**To be done**. Reproduce the notebook code below in full, character for character.
>> Begin Selected extract
In [2]:
from google.colab import drive
drive.mount('/content/drive')



Mounted at /content/drive


In [3]:
import os

job_id = "936719006"
base_path = f"/content/drive/MyDrive/{job_id}"

years = ["2024", "2025"]
journal_names = ["Journal_Example_1", "Journal_Example_2"]  # here i name the journal as ex 1 and ex 2

# folder creates heree in drive
for year in years:
    year_path = os.path.join(base_path, year)
    os.makedirs(year_path, exist_ok=True)
    for journal in journal_names:
        journal_path = os.path.join(year_path, journal)
        os.makedirs(journal_path, exist_ok=True)


In [5]:
import requests

pdf_url = "https://revistas.udca.edu.co/index.php/ruadc/article/view/2951/3531"  # sir here you paste the link
pdf_path = f"{base_path}/2025/Journal_Example_1/sample.pdf"
>> End Selected extract
>> Begin Stored rows
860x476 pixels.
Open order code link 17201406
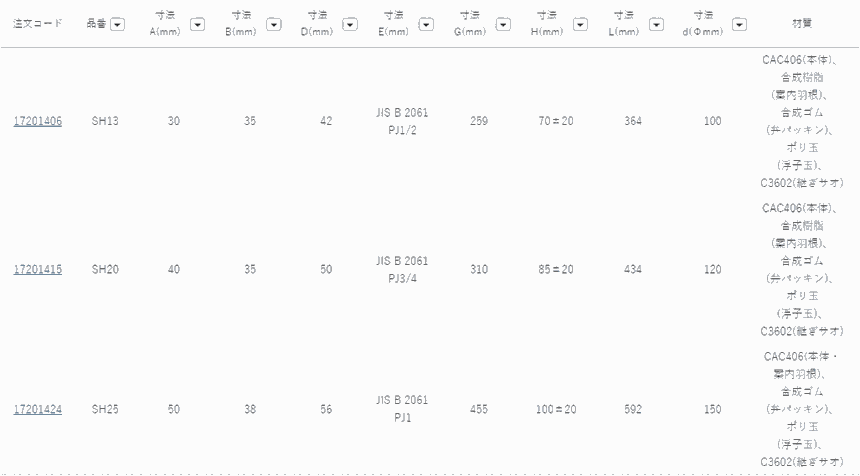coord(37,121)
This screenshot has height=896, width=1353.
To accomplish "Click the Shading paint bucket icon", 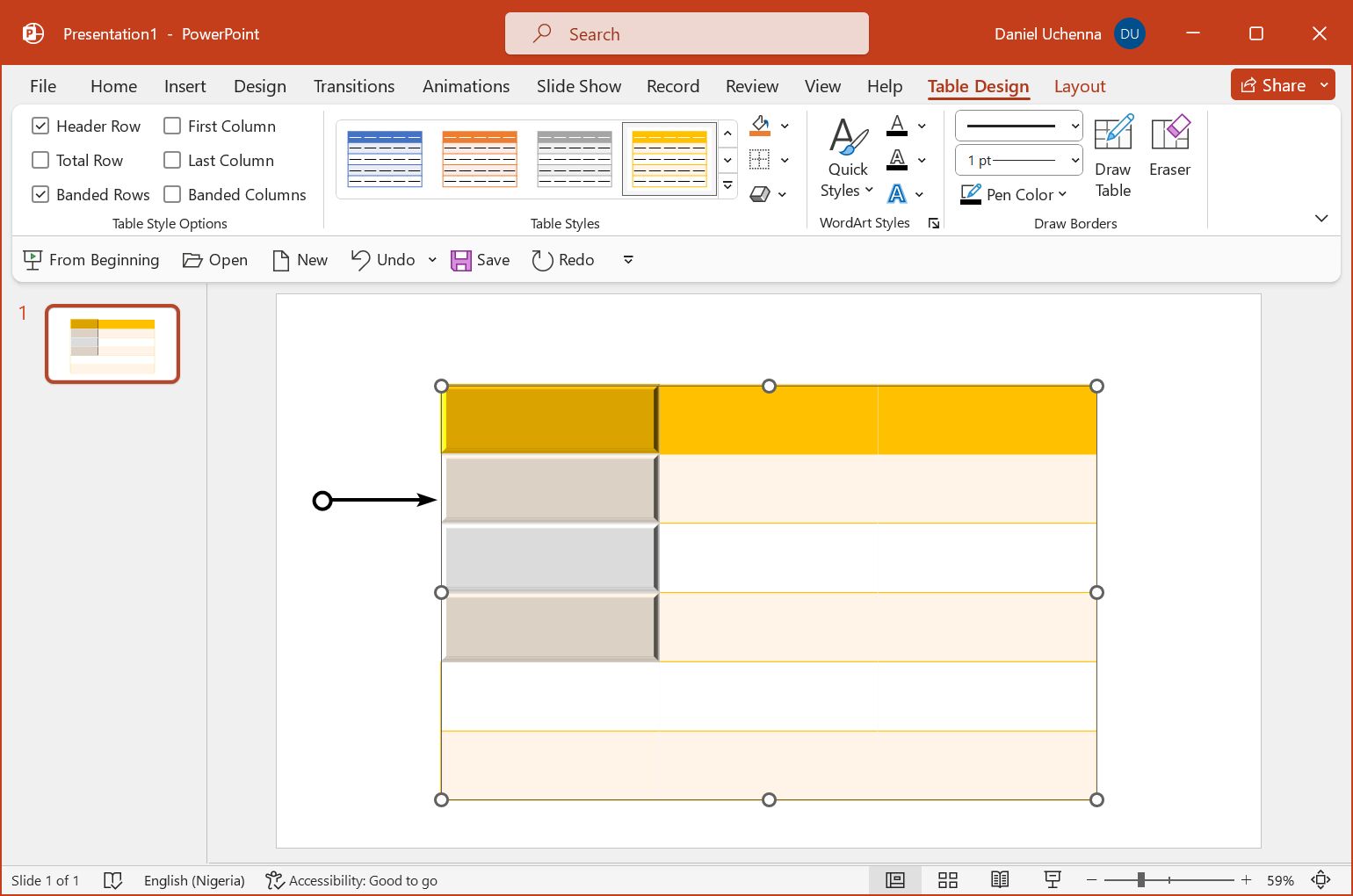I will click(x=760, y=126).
>> End Stored rows
>> Begin Stored rows
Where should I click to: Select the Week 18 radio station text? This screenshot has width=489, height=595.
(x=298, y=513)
>> End Stored rows
>> Begin Stored rows
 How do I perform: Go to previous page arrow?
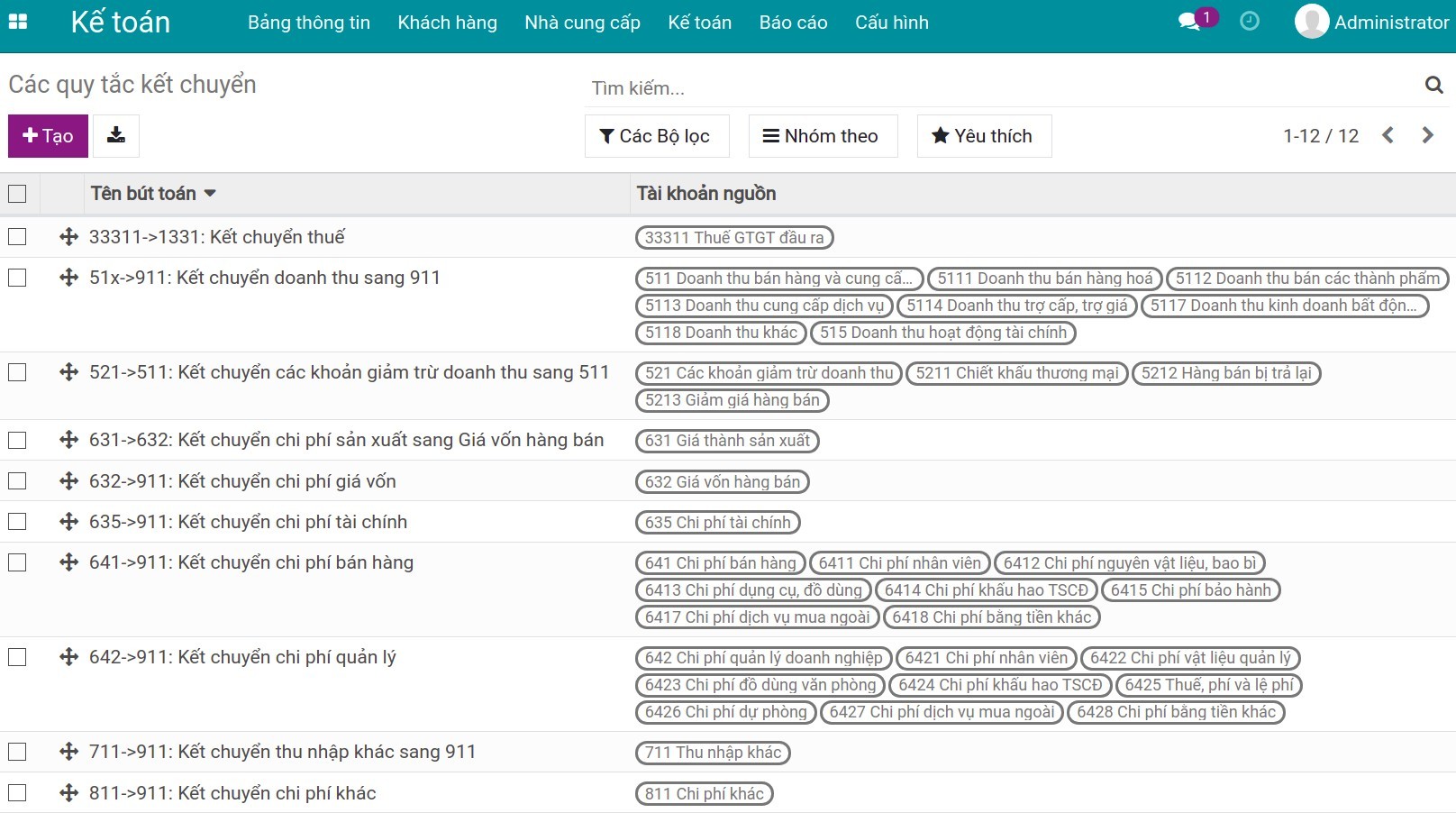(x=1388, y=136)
>> End Stored rows
**Output for this task**.
In [2]:
from google.colab import drive
drive.mount('/content/drive')



Mounted at /content/drive


In [3]:
import os

job_id = "936719006"
base_path = f"/content/drive/MyDrive/{job_id}"

years = ["2024", "2025"]
journal_names = ["Journal_Example_1", "Journal_Example_2"]  # here i name the journal as ex 1 and ex 2

# folder creates heree in drive
for year in years:
    year_path = os.path.join(base_path, year)
    os.makedirs(year_path, exist_ok=True)
    for journal in journal_names:
        journal_path = os.path.join(year_path, journal)
        os.makedirs(journal_path, exist_ok=True)


In [5]:
import requests

pdf_url = "https://revistas.udca.edu.co/index.php/ruadc/article/view/2951/3531"  # sir here you paste the link
pdf_path = f"{base_path}/2025/Journal_Example_1/sample.pdf"